### Action item
Once the line holding "Click the T1 badge on AS6461" is found in the entries below, restate it and each line after it word for word, with no pictures.

[Dataset entries]
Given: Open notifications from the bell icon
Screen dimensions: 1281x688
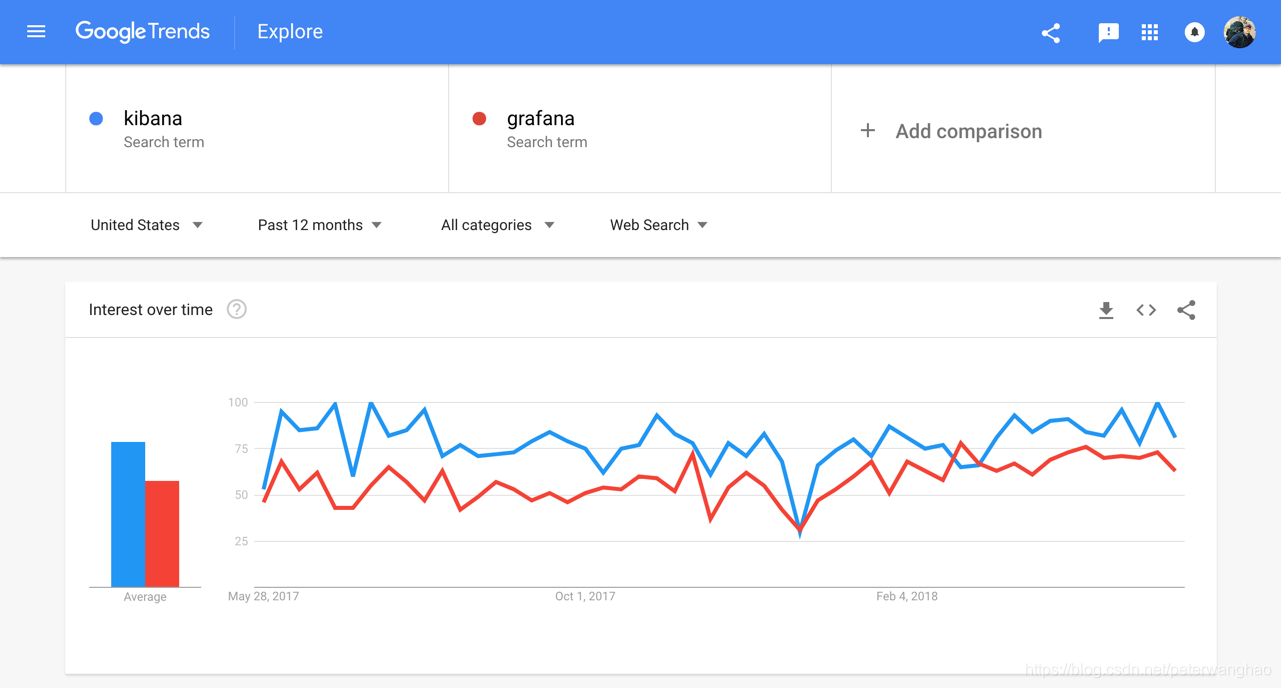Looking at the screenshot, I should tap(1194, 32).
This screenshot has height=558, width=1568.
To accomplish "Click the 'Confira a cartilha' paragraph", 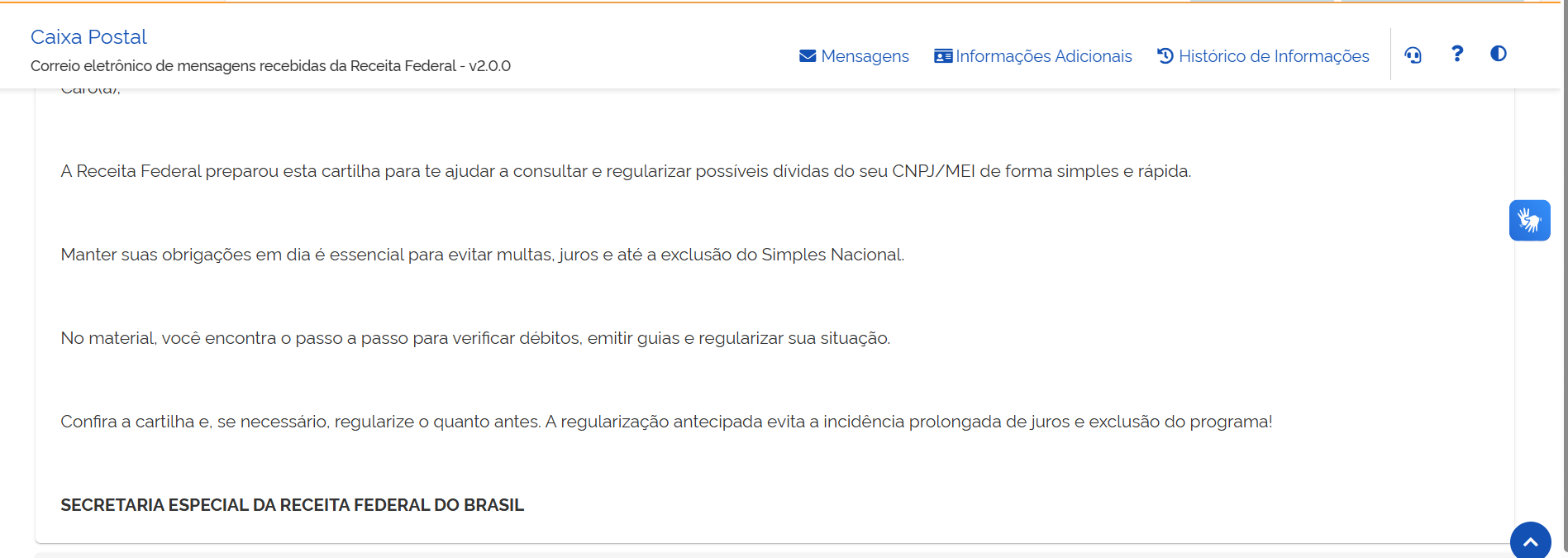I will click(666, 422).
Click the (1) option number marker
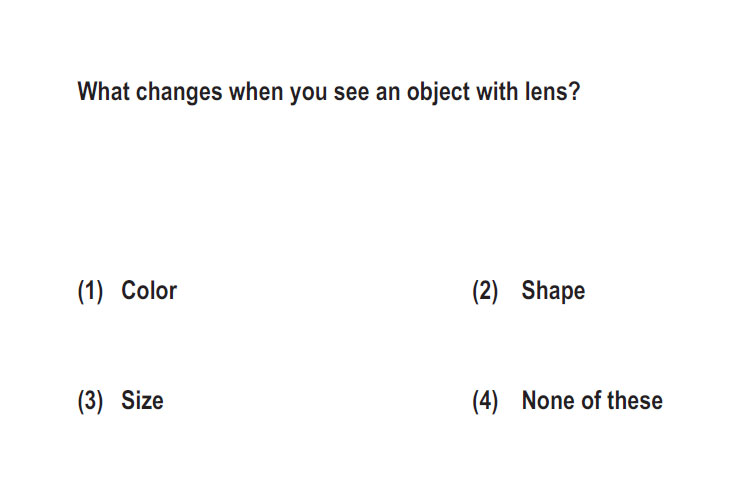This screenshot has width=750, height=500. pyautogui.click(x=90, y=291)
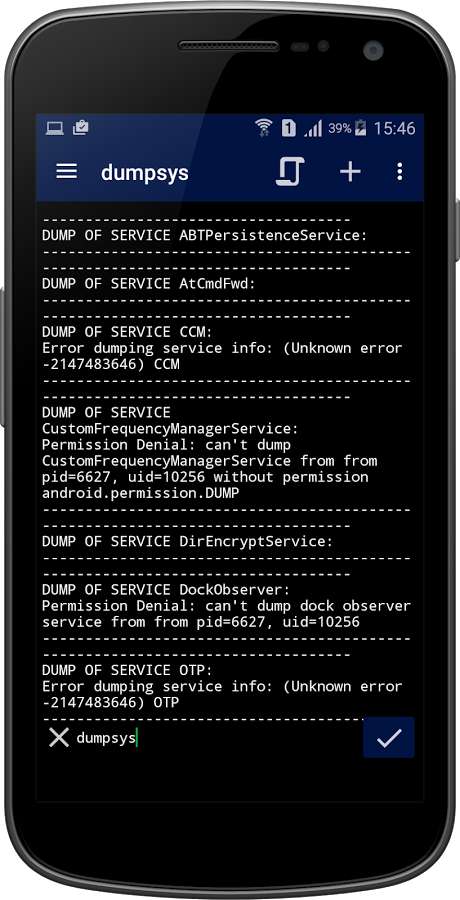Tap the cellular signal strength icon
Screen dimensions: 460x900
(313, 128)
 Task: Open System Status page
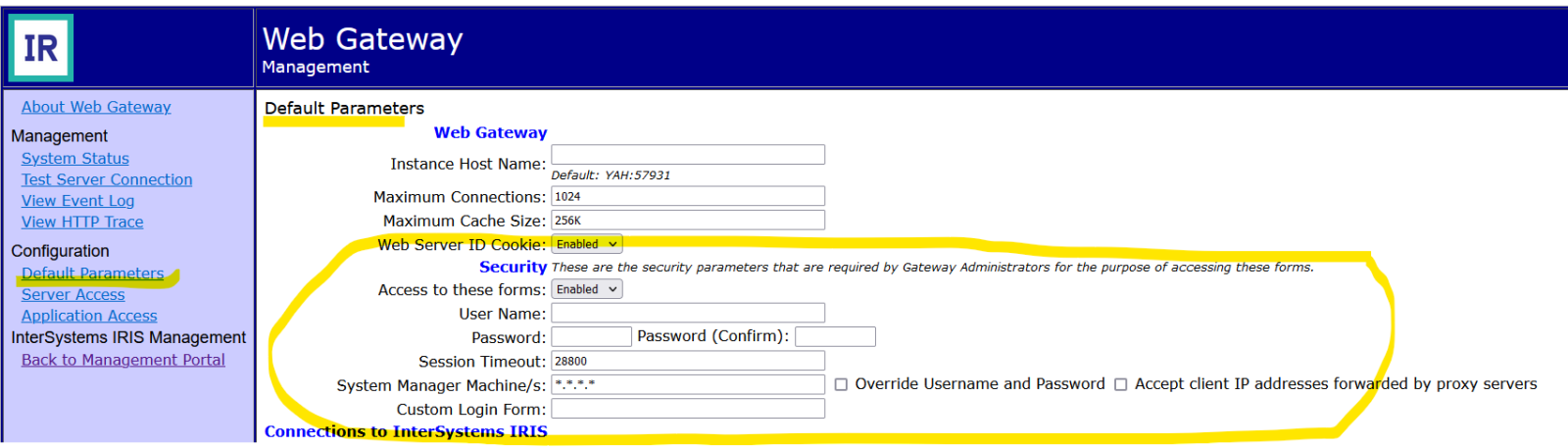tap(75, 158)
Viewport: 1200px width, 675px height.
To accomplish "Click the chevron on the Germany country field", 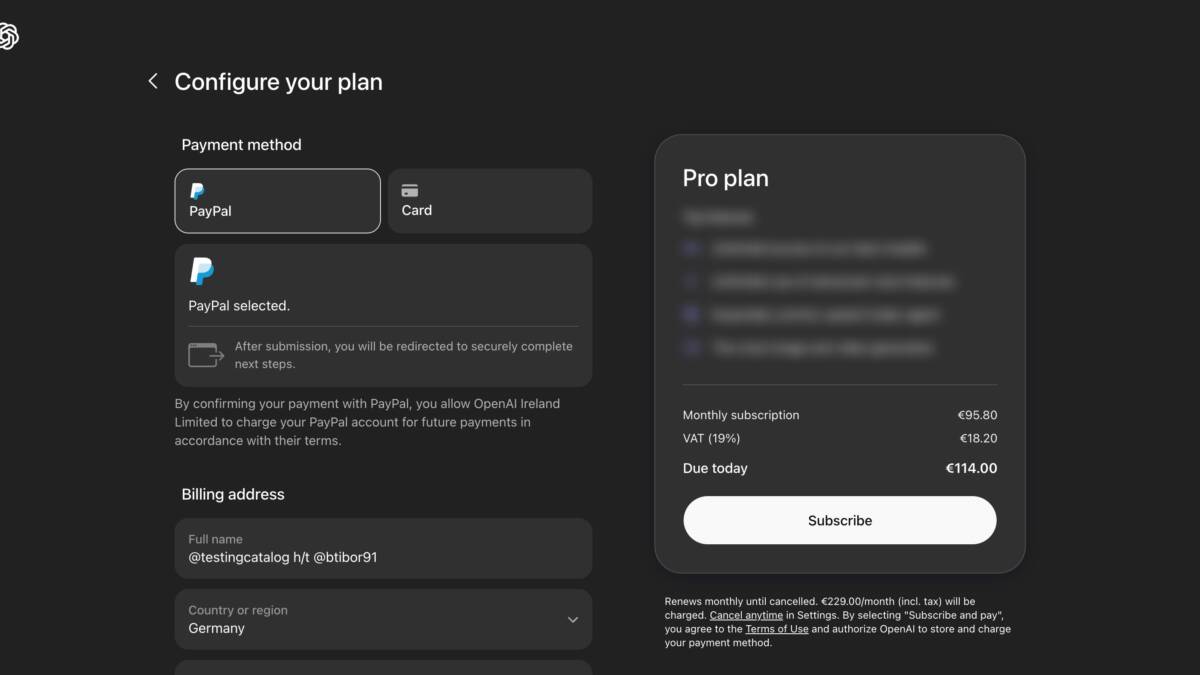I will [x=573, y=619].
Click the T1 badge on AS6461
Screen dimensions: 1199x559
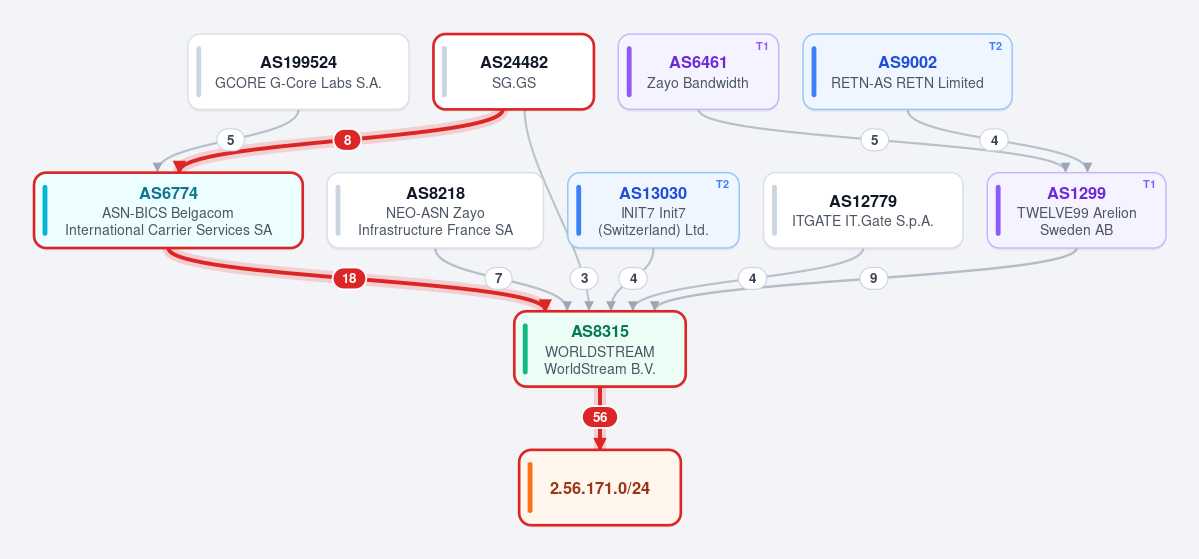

### The answer
Click the T1 badge on AS6461
Screen dimensions: 1199x559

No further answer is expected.